Quote the lines of the data below verbatim, beginning at the line that contains "Click the calibration strip value field" and ending at the last line, both included, and excluding pictures.

(Information begins)

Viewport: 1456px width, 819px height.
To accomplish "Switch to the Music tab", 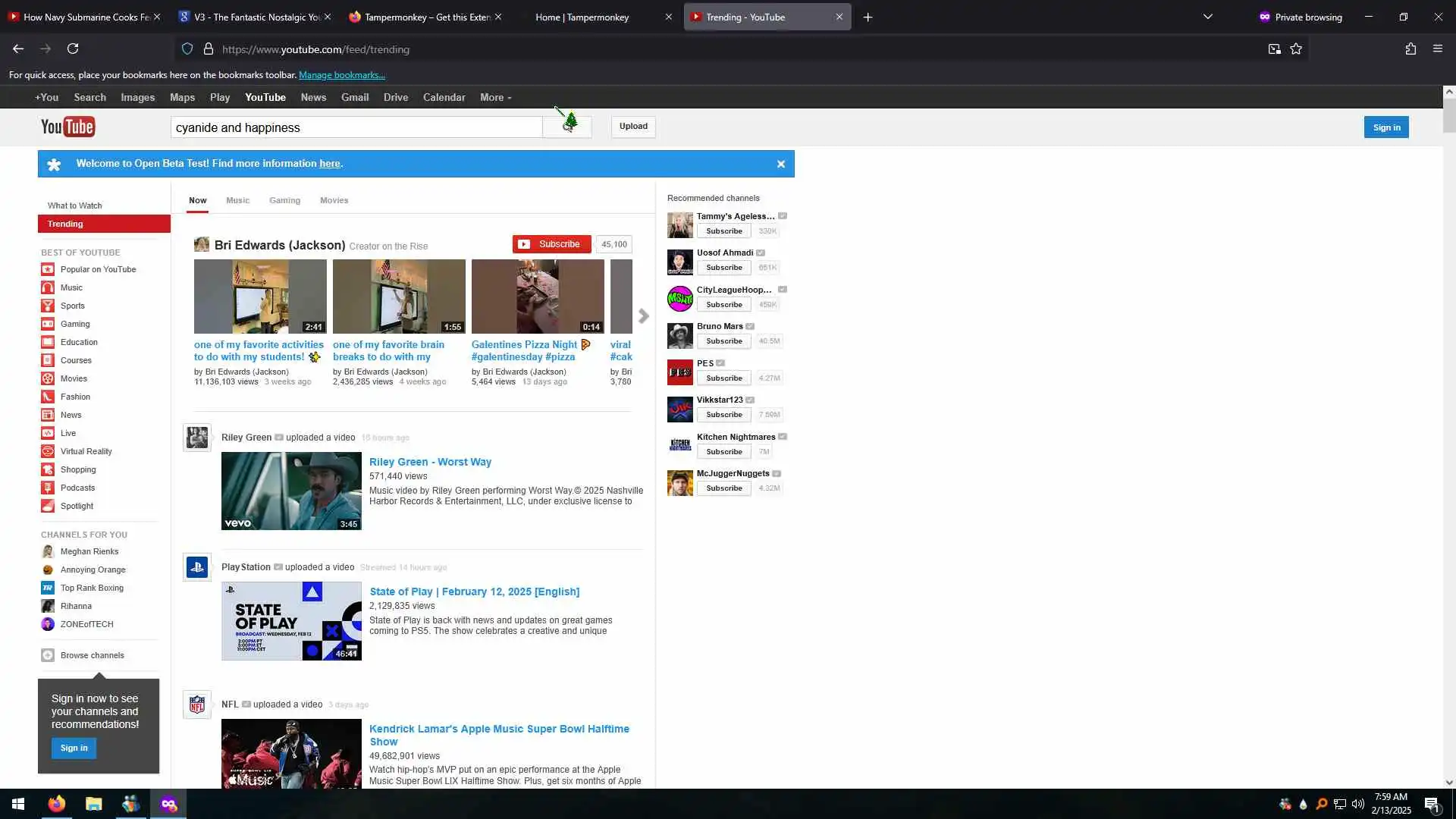I will (237, 201).
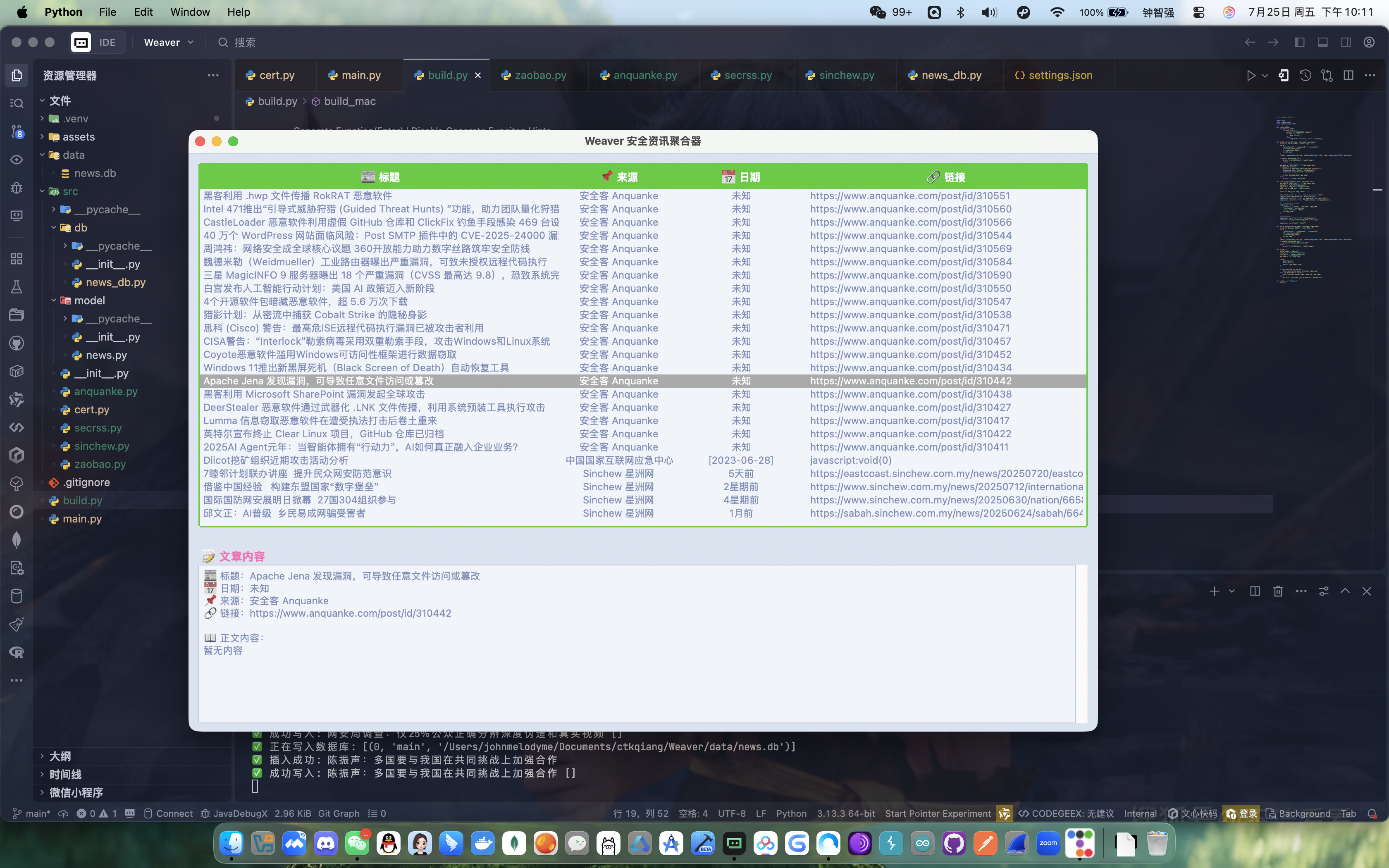Open source control icon with badge 8
The image size is (1389, 868).
coord(17,131)
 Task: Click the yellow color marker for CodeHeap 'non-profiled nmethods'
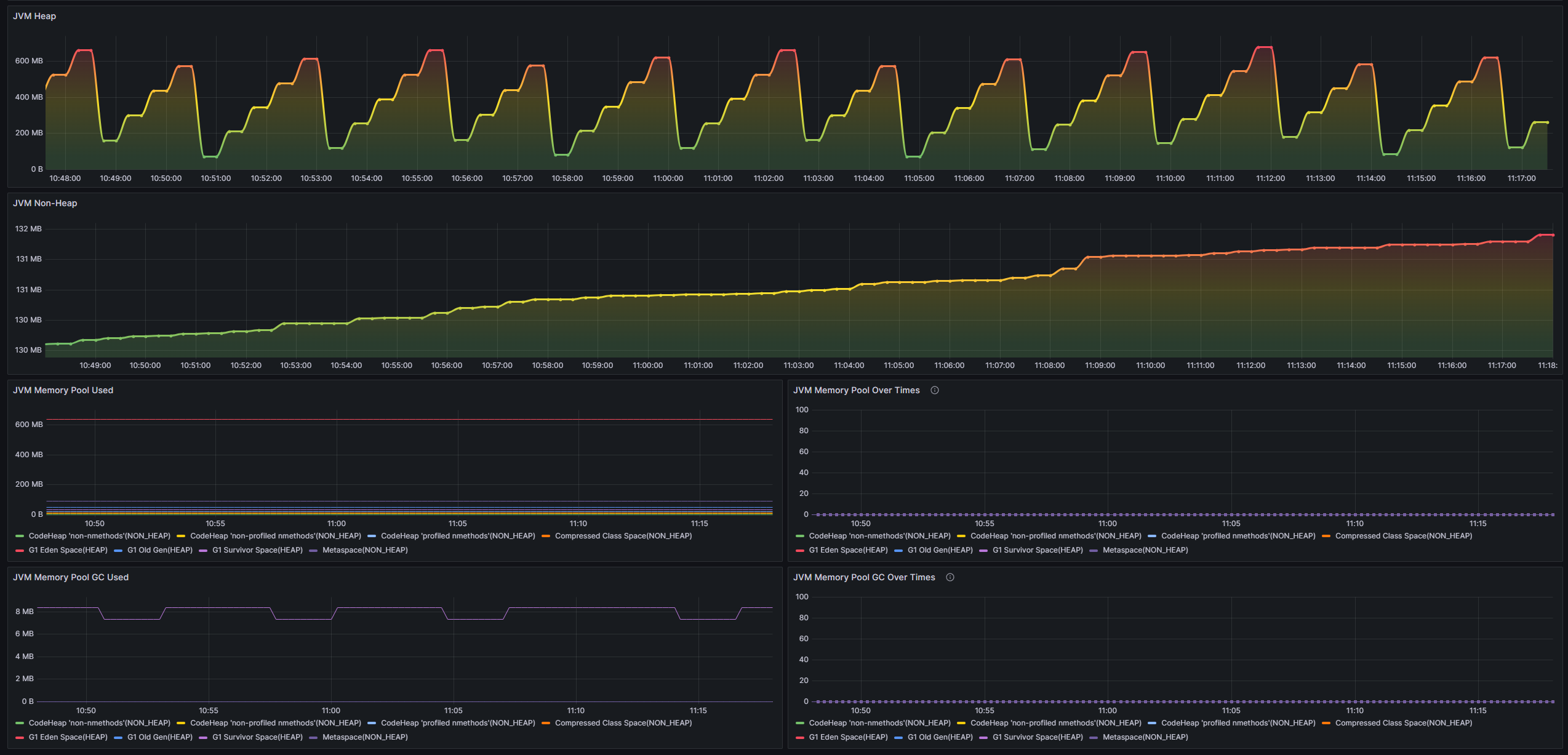click(180, 536)
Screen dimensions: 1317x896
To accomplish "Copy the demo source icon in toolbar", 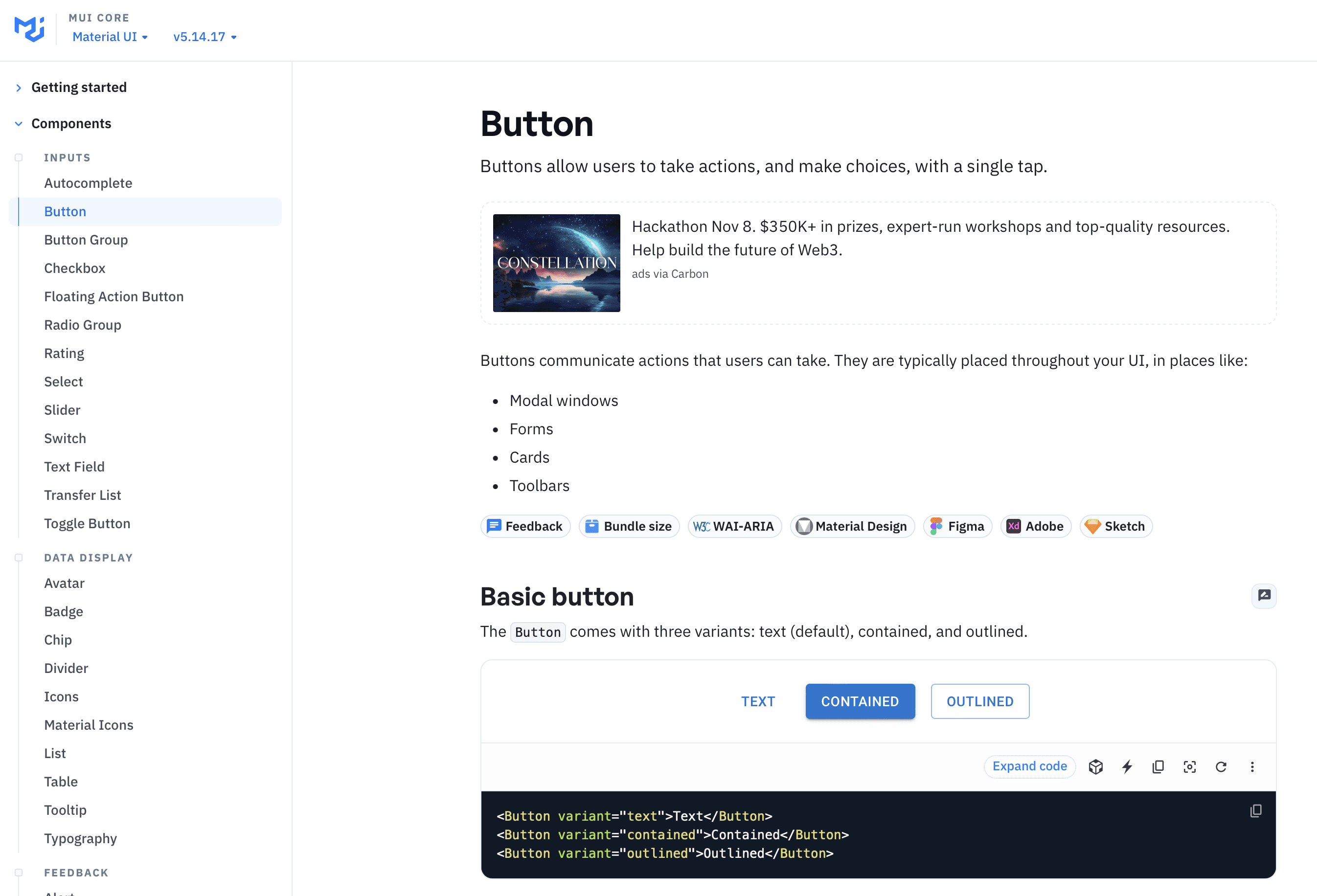I will pos(1158,766).
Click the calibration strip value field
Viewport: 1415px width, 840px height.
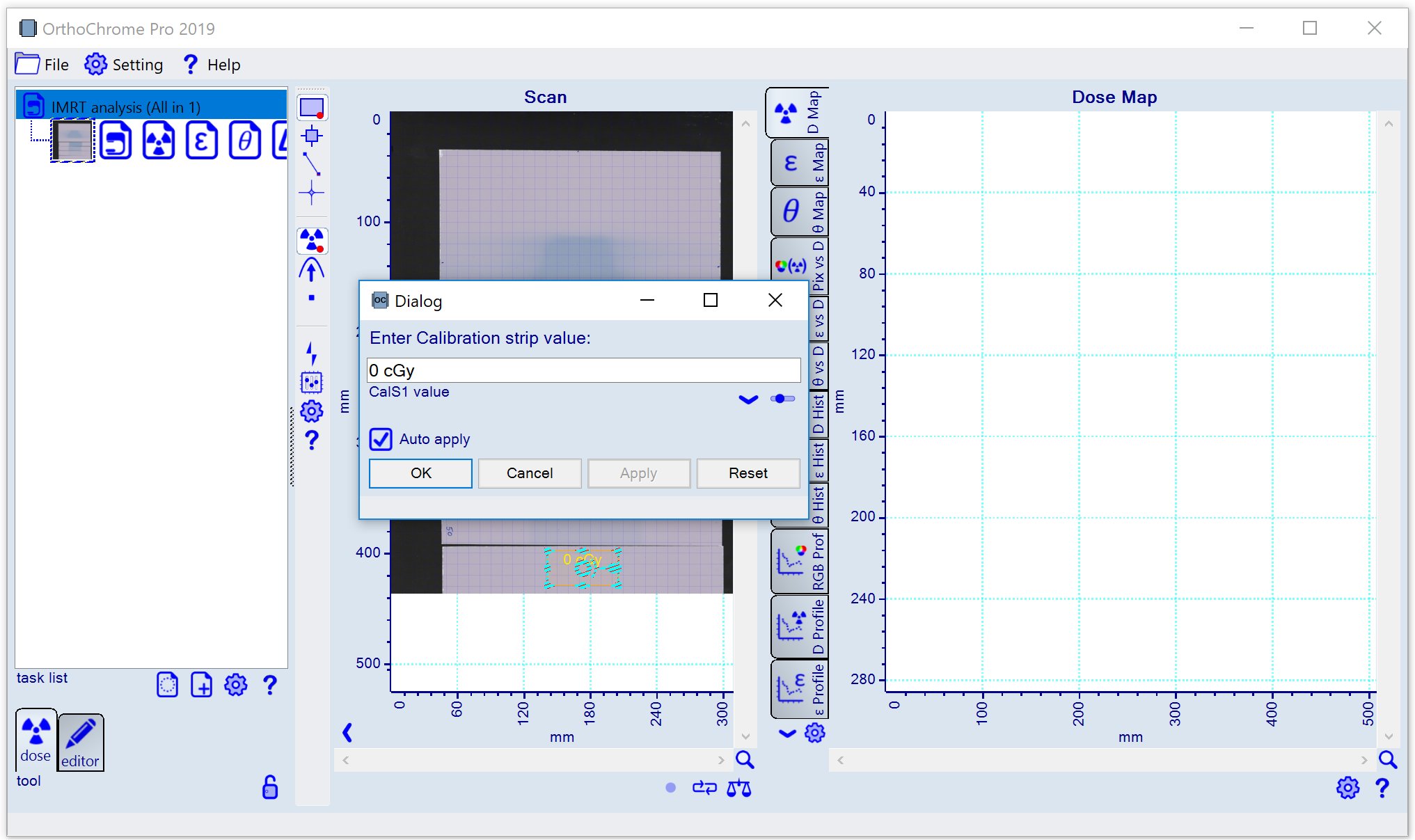click(583, 370)
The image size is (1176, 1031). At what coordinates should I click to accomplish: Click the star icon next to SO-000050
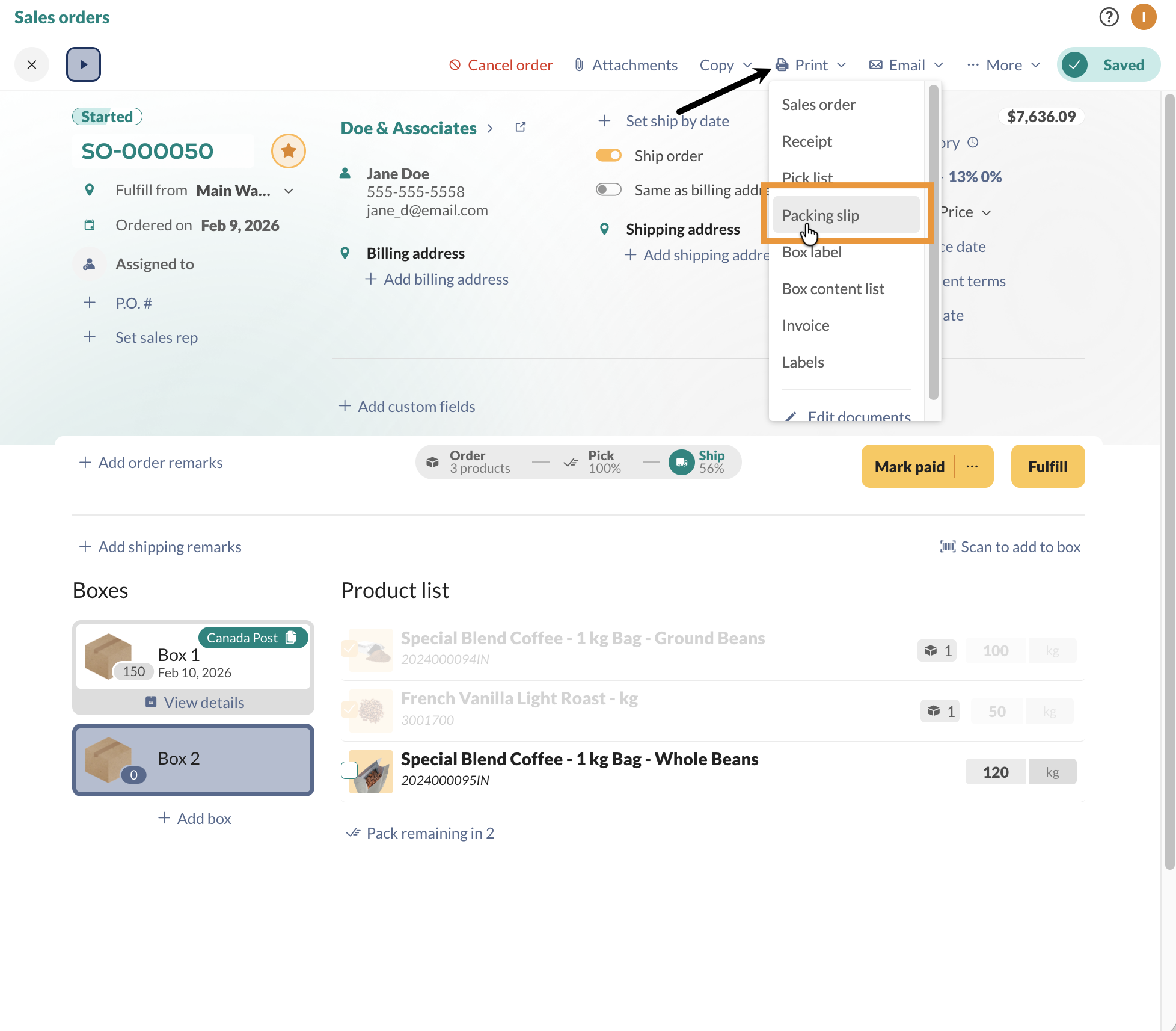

(Information ends)

▶ _Reply_:
Click the calibration strip value field
Viewport: 1415px width, 840px height.
click(583, 370)
The image size is (1176, 1031). At what coordinates should I click to accomplish: Click the star icon next to SO-000050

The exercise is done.